Friday, July 21, 2006

Full of Frustrations

A brief history for those of you who haven't been following along since day one:

I've been running off and on for the past 9 years. Never very far or never very consistently. Usually a 3 mile loop around my neighborhood to get some exercise and try not to grow out of my wardrobe.

Prior to January 2006, the farthest I had ever run was 4 miles, twice. The first time was amazing, with the pride and accomplishment I felt. The second time, made me want to kill myself to stop the pain.

I have always wanted to run a marathon, and thought that a good first step would be to run a half marathon, and see how it went. So, I did that and ran the Indy Mini in May 2006. It was an amazing experience and left me wanting more, so I signed up to run the Chicago Marathon and here I am.

Keeping all of that in mind, on to today's post:

Today's run was a slow 9 miles, and when I say slow I am so not kidding!

Splits:

Mile 1 13:34
Mile 2 12:49
Mile 3 13:39
Mile 4 12:37
Mile 5 12:51
Mile 6 13:15
Mile 7 12:12
Mile 8 11:55
Mile 9 12:18

I set my alarm for 5:00 AM, and was up by 5:02 and out the door at 5:30, so I must have learned a thing or two last week to get out the door so quickly. I had planned out a new route to try, but I didn't realize how dark it was outside at that hour, so I changed my mind as I didn't want to be running along major roads in the dark. Instead I did the run up and down the streets of my neighborhood.

I was hoping to go 10 miles, but my goal was really just to make it farther than the 8 from last week. The first 4 1/2 miles were uneventful and pretty comfortable. The last 4 1/2 were pretty tough and it was all I could do to keep myself moving forward.

I stopped around mile 5 for some GU and water, and started back up again. I had literally taken 2 steps and my mp3 player battery died. I choose to just keep going, thinking I'd stop to replace it the next time I stopped for some water.

So, I decided to spend the next 1.5 miles of silence having a little chat with myself.

I'm not in a good place right now. And I'm slowly starting to hate all this and am wondering what I am doing.

I've really been struggling the past few weeks with my training. With the motivation, with finding the time to run, with the heat, with how hard it still feels, with how frustrated I'm getting.

By now I can comfortably run 4 miles without feeling too exhausted, and that is assuming that I am running at a slow pace.

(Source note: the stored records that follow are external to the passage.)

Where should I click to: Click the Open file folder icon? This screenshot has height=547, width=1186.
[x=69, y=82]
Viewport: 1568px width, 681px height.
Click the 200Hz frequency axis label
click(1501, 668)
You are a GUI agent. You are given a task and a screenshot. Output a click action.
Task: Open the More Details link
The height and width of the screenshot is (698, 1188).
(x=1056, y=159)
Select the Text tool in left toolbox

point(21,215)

On a really good day, 5 - 6 miles doesn't feel too bad. Anything more than that is a struggle for me. So, on my long runs I spend at least the second half doing everything I can to keep myself moving forward.

On the long runs, I'm finding myself quitting before the intended mileage is complete because I feel like I just can't go another step. My body feels tired and my mind seems to be unwilling or unable to keep it moving.

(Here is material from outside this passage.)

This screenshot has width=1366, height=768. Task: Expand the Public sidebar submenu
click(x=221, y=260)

So, instead of the intense sense of pride and accomplishment I felt while training for Indy - the excitement over completing a new distance for the first time - the amazement over what I was accomplishing - I am feeling frustration and self doubt constantly. I'm wondering what the hell I am doing this for.

I'm thinking about quitting.

Just unlacing the shoes and walking away. Because I don't have to be doing this!

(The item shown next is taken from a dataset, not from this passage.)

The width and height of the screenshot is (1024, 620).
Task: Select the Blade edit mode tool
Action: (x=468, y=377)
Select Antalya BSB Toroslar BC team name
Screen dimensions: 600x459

But then I feel like a quitter, and I'm so not a quitter.

And I will be giving up on the biggest dream I have ever had, and it will haunt me for the rest of my life.

So, in all reality, for my peace of mind, I really do need to do this.

I just don't know where I am going to find the strength to get through this training. I keep trying to figure out what I am doing differently from last time to make it feel so much harder. Is it because I changed the days I run, and now do a short run on the day before long run day, where before I wasn't running that day? Is it because of PT the day before long run day, where Sean has me doing a lot of strengthening exercises that leave my legs quite sore? Is it the heat? Is it the fact that I'm not used to running in the early AM?

Or have I just lost something? Like my ignorance, perhaps? And now that the difficulty of the task I have set for myself has shown itself, I'm just not up for the challenge?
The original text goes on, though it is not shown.